第3話 新しい才能の覚醒
「俺にこんな才能が隠されていたとはな。」
とある建物のトイレの鏡を見ながら、自分に話しかける寅蔵。
名門大学を卒業後、大手総合商社に入社した俺。会社を辞めてからというもの、部屋にこもり、一人寂しく泣いたときもあった。思い通りに行かなかった日々は無駄な時ではない。苦難は将来への布石、持つべきは友、巡りくる運命のバイオリズム。
鏡を見ながら笑顔が止まらない寅蔵。トイレに出入りする人を一切気にせずにまっすぐ自分だけを見つめる。
「よし、なんていい顔なんだ。」
両手で軽く顔をパチンと叩き、トイレを後にする。数メートル離れたある部屋の前で立ち止まり、廊下の椅子に腰かける。

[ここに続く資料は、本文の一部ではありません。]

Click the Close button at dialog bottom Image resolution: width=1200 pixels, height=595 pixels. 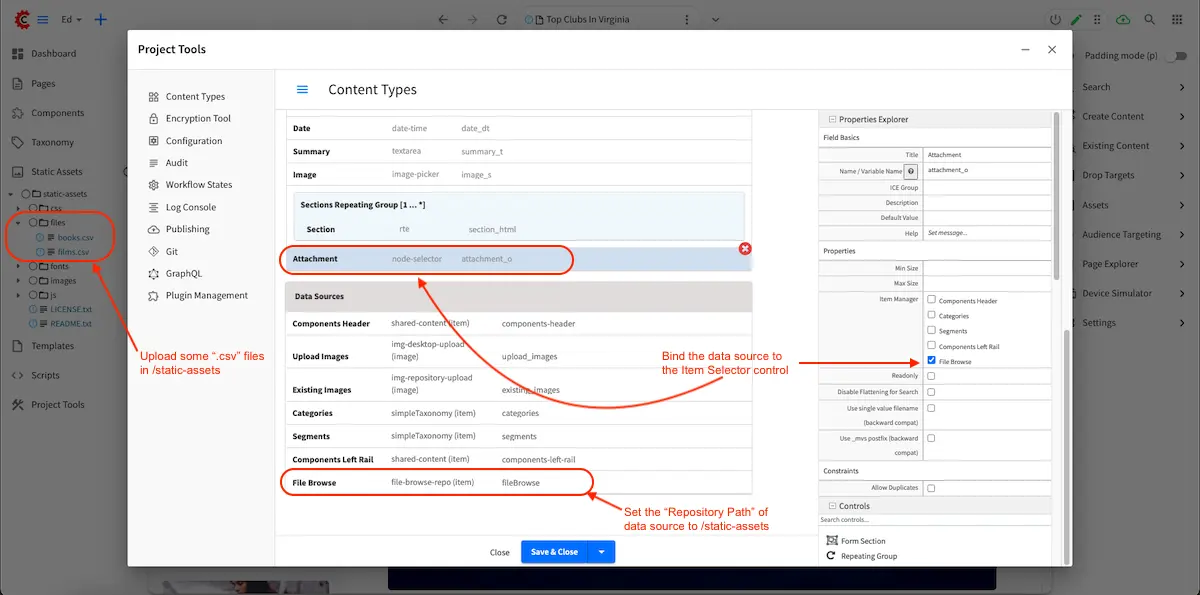click(x=499, y=552)
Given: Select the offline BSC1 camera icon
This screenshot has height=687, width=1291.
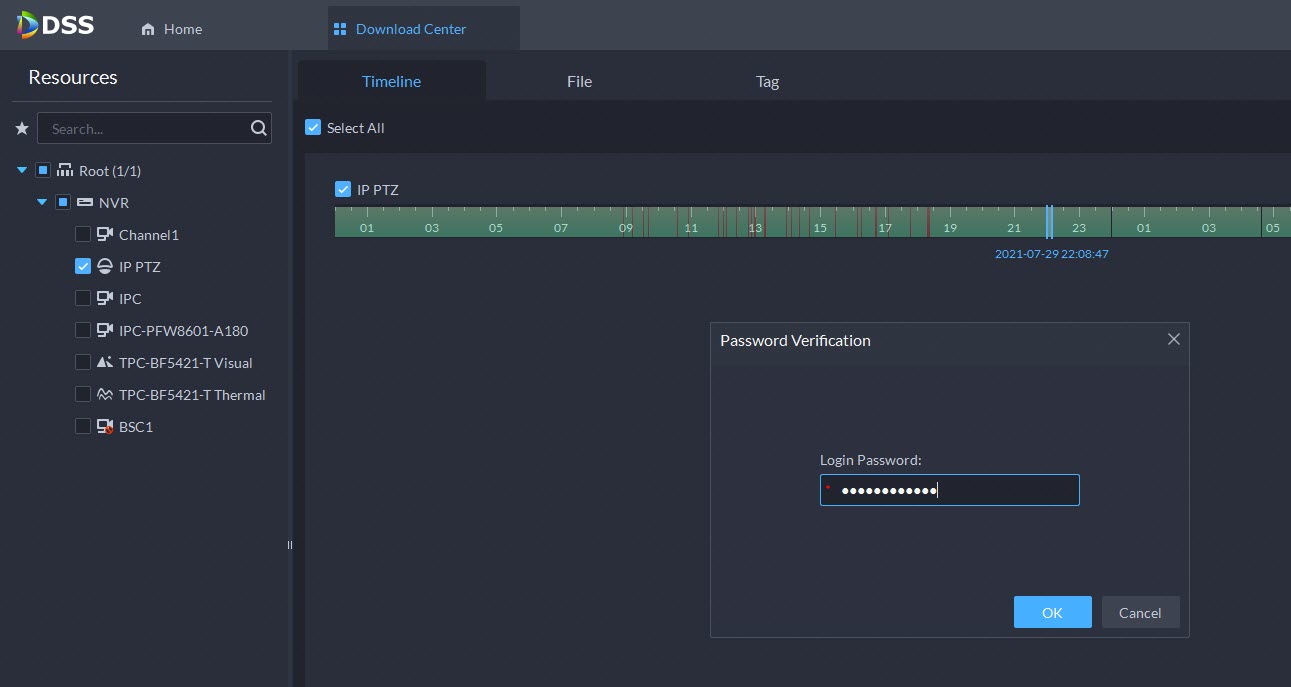Looking at the screenshot, I should pos(105,427).
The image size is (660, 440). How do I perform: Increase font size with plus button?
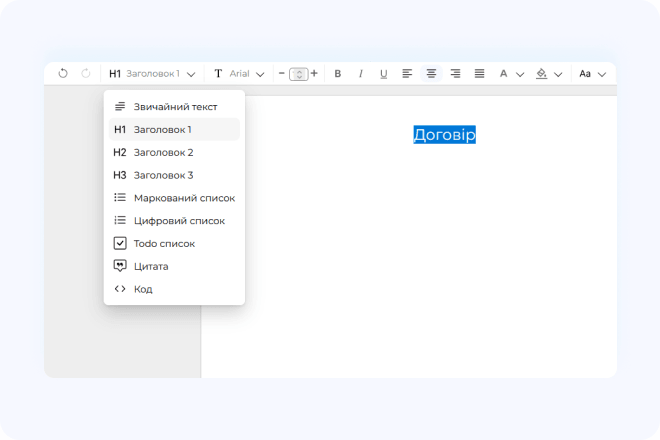tap(314, 74)
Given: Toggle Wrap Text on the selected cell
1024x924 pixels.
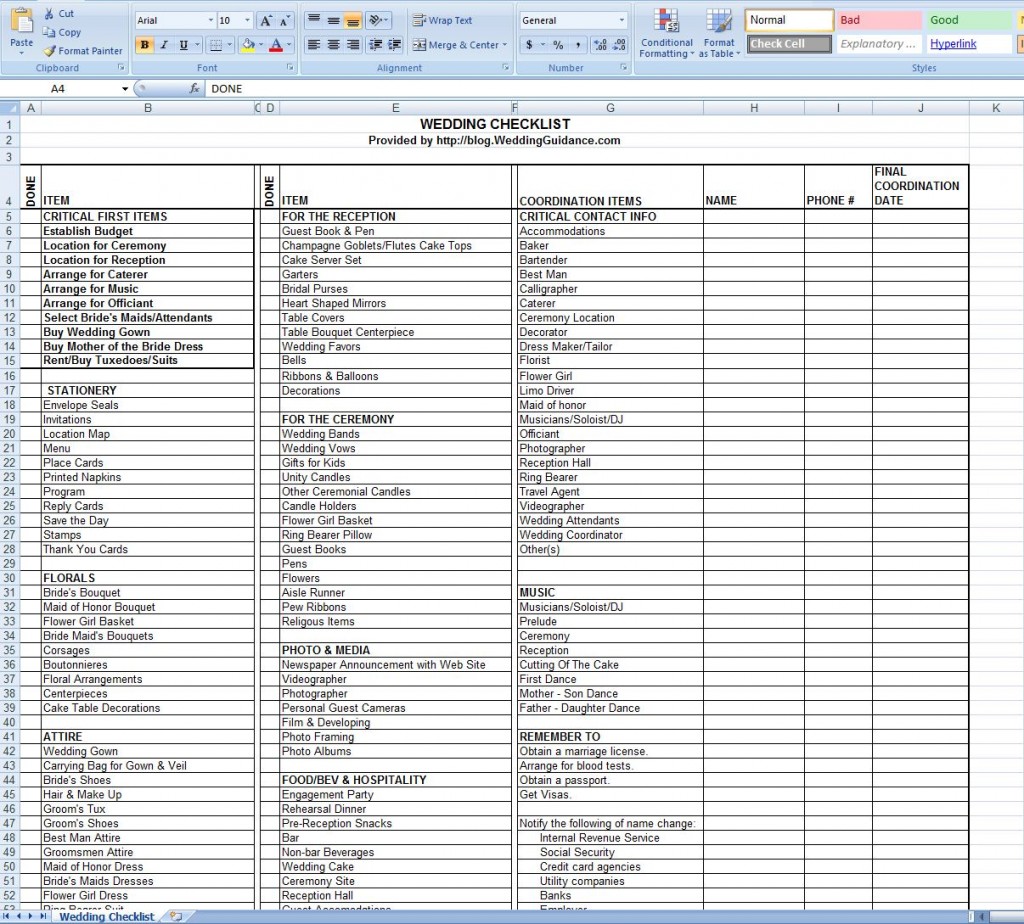Looking at the screenshot, I should pos(444,20).
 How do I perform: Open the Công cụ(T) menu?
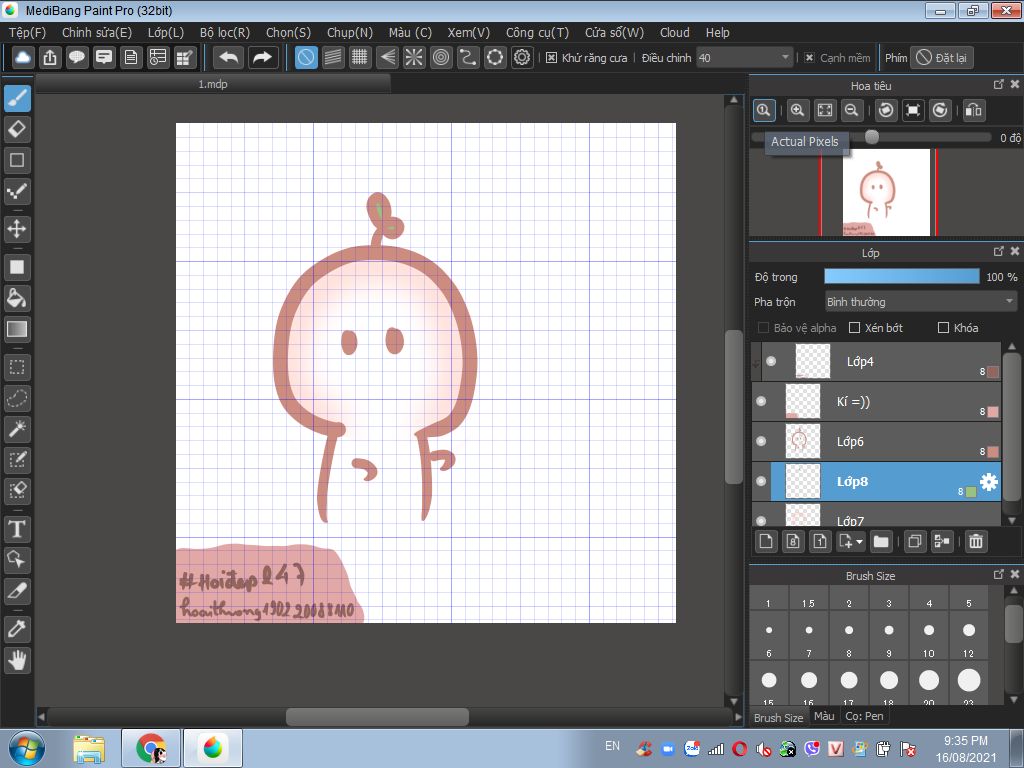(x=537, y=32)
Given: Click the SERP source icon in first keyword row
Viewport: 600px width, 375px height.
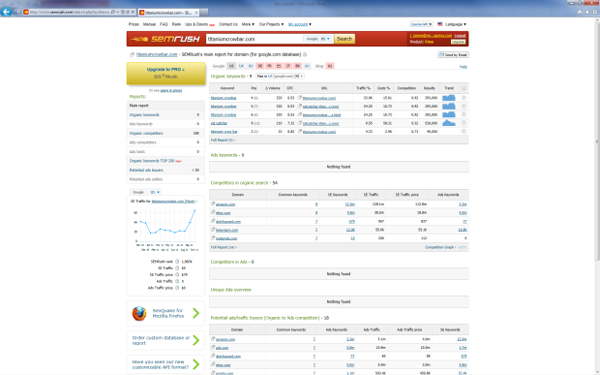Looking at the screenshot, I should coord(463,98).
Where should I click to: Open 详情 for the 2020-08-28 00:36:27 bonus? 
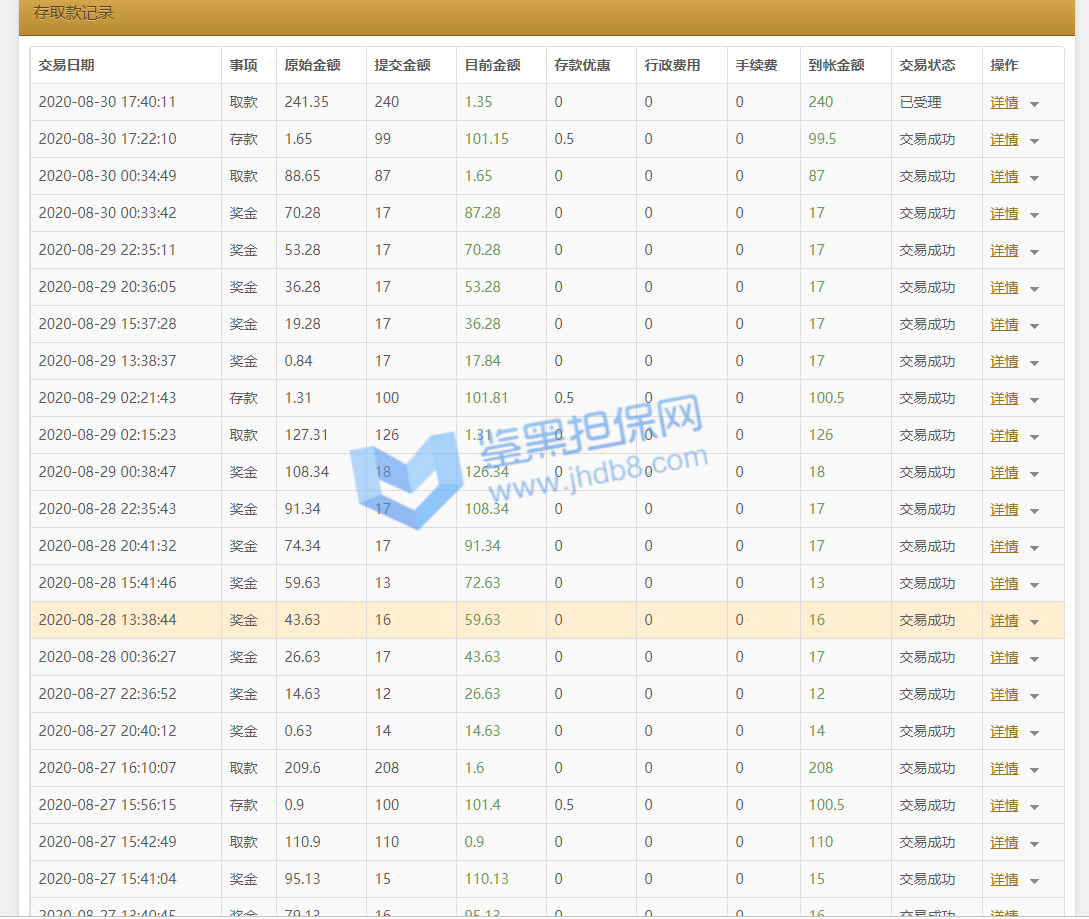pos(1004,658)
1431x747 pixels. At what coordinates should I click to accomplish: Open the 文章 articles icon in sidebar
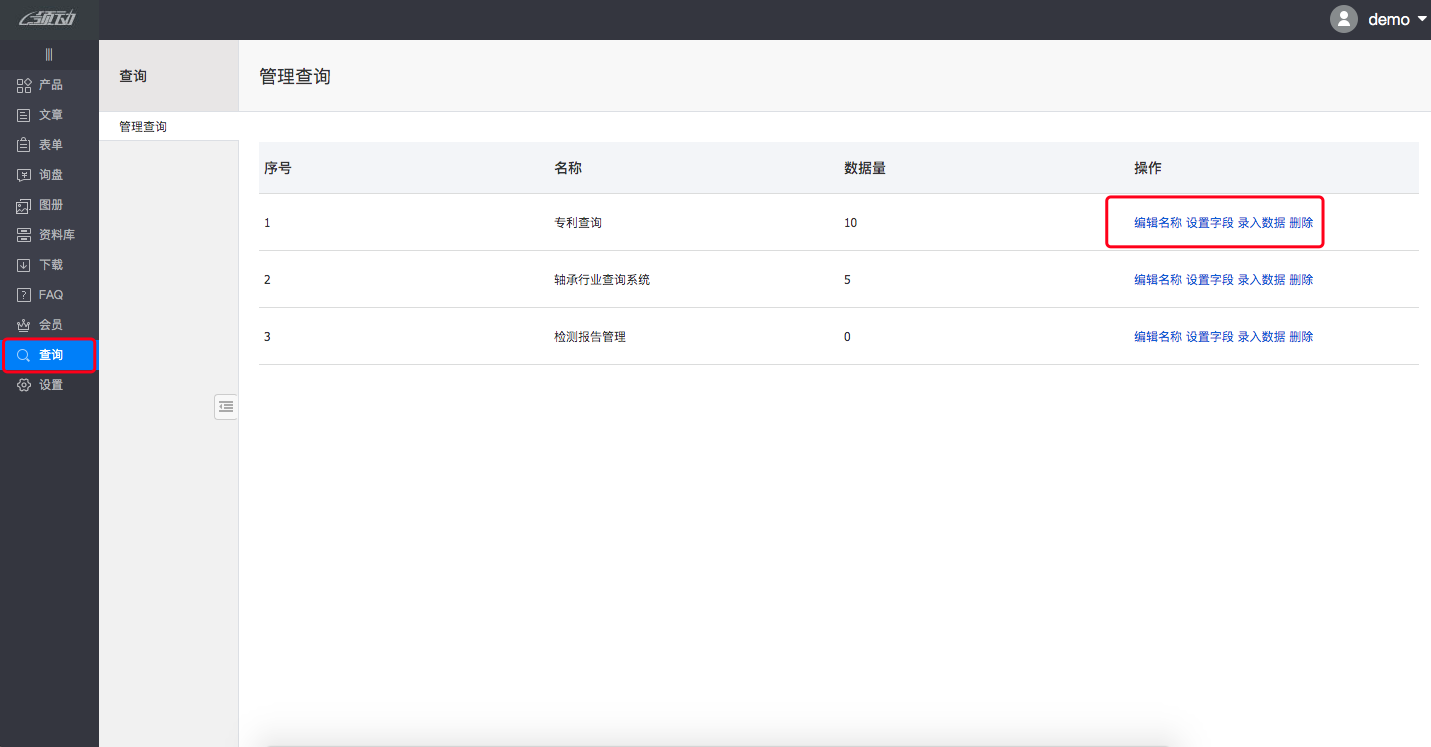[x=25, y=115]
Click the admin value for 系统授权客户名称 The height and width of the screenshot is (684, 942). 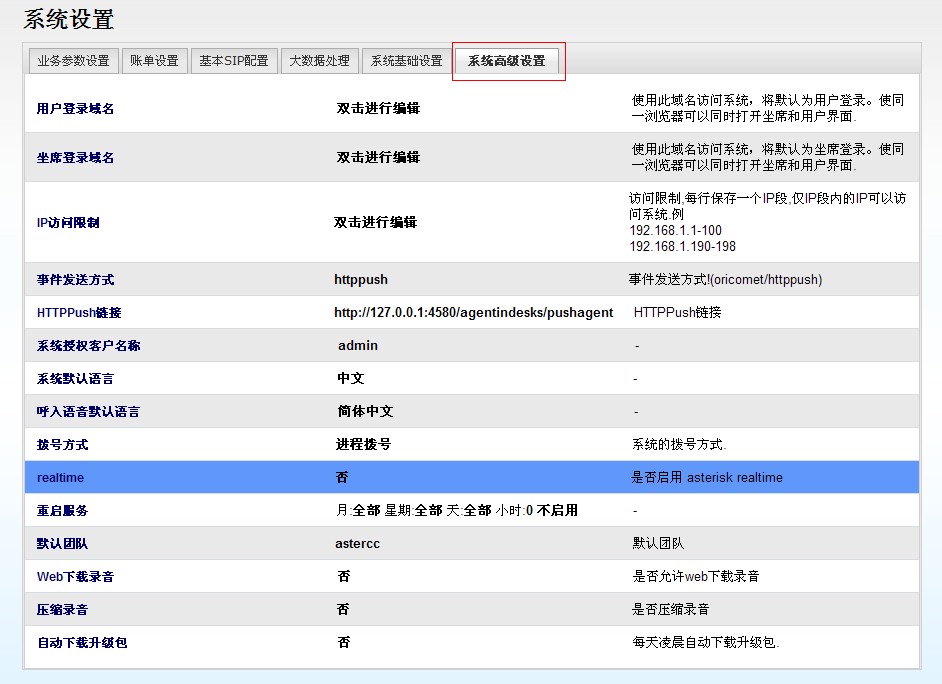coord(358,346)
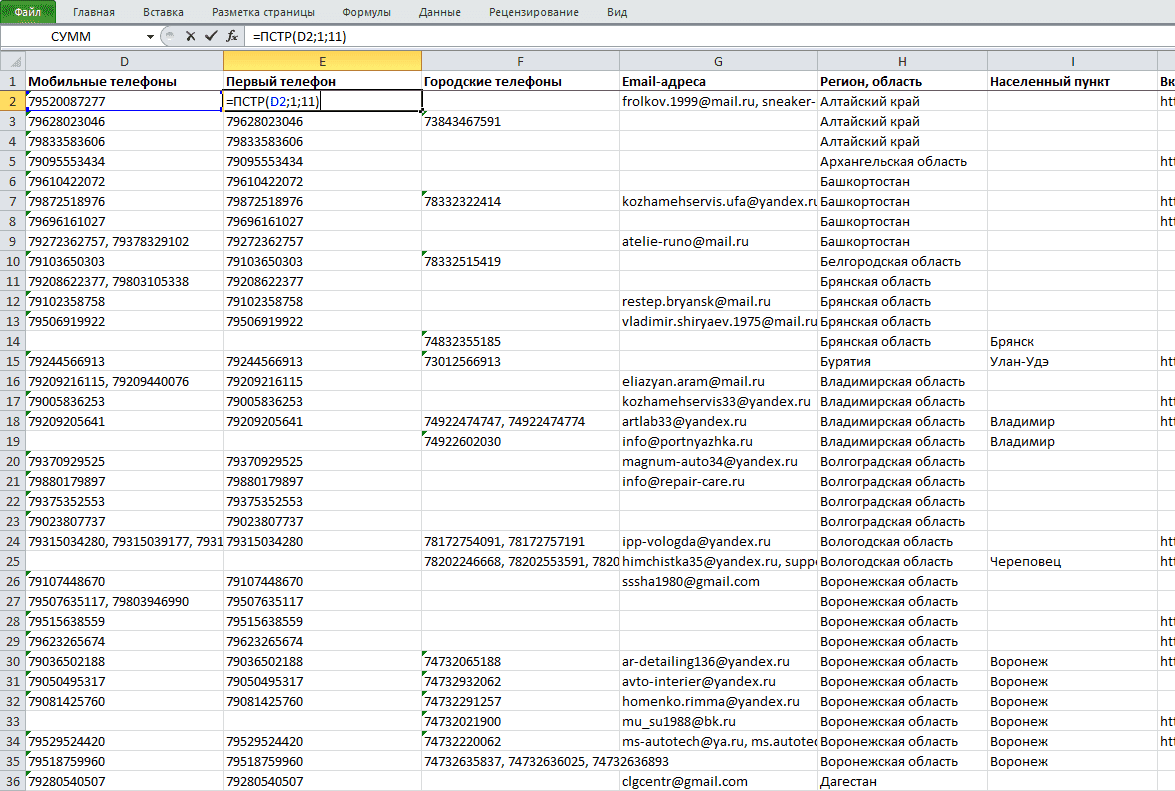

心なしか緊張する。これはこの前の合格発表の比ではない。しかし、緊張は幸運をもたらす鐘の知らせ、鳴りやまない鼓動は歓声に包まれた未来への序曲なのだ。
「次の方どうぞ。」
寅蔵は待っていた部屋の中に入るように促される。部屋に入ると、二人の男性が椅子に座り、長机に肘を乗せて寅蔵を見る。寅蔵は部屋に入って一礼し、一つだけおいてある中央の椅子に座る。
「お名前は?」
「荒巻紙寅蔵です。」
「荒巻紙寅蔵さんですね。あなたはどうして・・・」
寅蔵は面接する二人の男性がなげかける質問にテキパキと返答をしていく。
ふ、このような受け答えというのは簡単だ。大学の就職活動のときに何社受けたと思っているんだ?まるで最新式のAIのように答えがすらすらと浮かんでいく。もしかして就職アドバイザーの仕事に向いているのか?いや、今はこの時に集中せねば。
「では、ちょっとやってもらえますか?」
面接官の男性の一人が寅蔵に何かのリクエストをする。
「はい。」
寅蔵は席を立ちあがり大きく息を吸って吐き出す。
会社を続けていてなんになる。一度の人生で挑戦しないということ自体がばかげている。俺の歩む台地は媚びへつらった世界にあるのではない。俺の心の赴くままに歩むのだ!
「ふ、今までずっと隠してきたのだよワトソン君。私のちからはこんなものではない。みせてやろう、私の真の力を!」
「はい、カット。OKです。どうぞ、おかえりください。」
「え?終わりですか?」
スタッフが扉を開き、外に出るように促す。
「合格ですか?不合格ですか?」
「お疲れさまでした。」
「明日は何時に来ればいいですか?」
「寅蔵さん、不合格です。」
「ああ、そうですか。」
のそのそとドアの方へと歩き、ドアの前で後ろを振り向いてから一礼をして外に出る。
「はあ。」面接をする監督はため息をついて、すぐに気を取り直して掛け声を出す。
「次の方どうぞ」
「あのー」寅蔵がひょこっと姿を現す。
「もう終わりですよ。次の方が控えてますから。」
「同僚の田中さんがオーディションに出てみたら?っていうから出てみたんです。」
「は?」
バタン!とドアを閉めて寅蔵は姿を消した。
「なんだ?あいつ。」
「ま、いろんな人がいるからな。」
「そうですね。」
お互いの顔を確認し、気持ちを整える。
「次の方どうぞ!」
「あ、」寅蔵が三度、姿を現す。
「なんですか?!あなたは!もう終わったんですよ。」
「もし気が変わったら、連絡ください。」
「はあ?う~ん。はい、わかりました。わかりましたので、どうかおかえりください。」
「よろしくお願いします。」寅蔵は納得したように消え去っていく。
「なんだったんだあいつは。」
「しぶとかったですね。無駄に疲れちゃった。」
「ああ、気を取り直していきましょうか。」
「そうだな!次行こう!」
「次の方どうぞ。」
「あの~」
ドン!
ドアが開いた瞬間に内側からドアを閉める監督。
「またお前か!早く帰れ!警察呼ぶぞ!」
「すいません、僕は何パーセントくらいですか?」
「ゼロパーセントだー!早く帰れー!!」
「わかりましたー、帰りまーす。」
こうして新しいドアを開くことができなかった寅蔵であった。